PROBLEM STATEMENT — Present the material below as a numbered list with one line per item, omitting any blank lines.
-------- THE DATA --------
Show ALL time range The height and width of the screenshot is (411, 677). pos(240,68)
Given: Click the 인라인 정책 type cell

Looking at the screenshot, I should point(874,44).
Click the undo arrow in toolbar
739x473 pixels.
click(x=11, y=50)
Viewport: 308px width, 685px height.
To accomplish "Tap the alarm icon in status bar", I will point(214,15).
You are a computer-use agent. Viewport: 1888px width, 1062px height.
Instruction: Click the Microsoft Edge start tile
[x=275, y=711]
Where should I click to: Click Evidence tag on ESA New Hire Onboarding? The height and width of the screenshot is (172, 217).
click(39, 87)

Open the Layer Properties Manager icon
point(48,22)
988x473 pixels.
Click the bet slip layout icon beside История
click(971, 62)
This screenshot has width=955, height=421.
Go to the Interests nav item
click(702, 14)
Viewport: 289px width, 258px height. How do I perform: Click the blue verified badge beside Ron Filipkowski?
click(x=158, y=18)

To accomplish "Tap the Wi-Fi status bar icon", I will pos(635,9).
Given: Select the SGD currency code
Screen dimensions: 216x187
--------
THE REPLY —
1. Show ALL time range The height and width of the screenshot is (411, 677). pos(240,68)
2. Given: Click the 인라인 정책 type cell
3. Looking at the screenshot, I should point(874,44).
4. Click the undo arrow in toolbar
5. 739x473 pixels.
6. click(x=11, y=50)
7. Viewport: 308px width, 685px height.
8. To accomplish "Tap the alarm icon in status bar", I will point(214,15).
9. You are a computer-use agent. Viewport: 1888px width, 1062px height.
10. Instruction: Click the Microsoft Edge start tile
11. [x=275, y=711]
12. Where should I click to: Click Evidence tag on ESA New Hire Onboarding? The height and width of the screenshot is (172, 217).
13. click(39, 87)
14. Open the Layer Properties Manager icon
15. point(48,22)
16. 988x473 pixels.
17. Click the bet slip layout icon beside История
18. click(971, 62)
19. This screenshot has width=955, height=421.
20. Go to the Interests nav item
21. click(702, 14)
22. Viewport: 289px width, 258px height. How do I perform: Click the blue verified badge beside Ron Filipkowski?
23. click(x=158, y=18)
24. To accomplish "Tap the Wi-Fi status bar icon", I will pos(635,9).
25. Given: Select the SGD currency code
26. Screen dimensions: 216x187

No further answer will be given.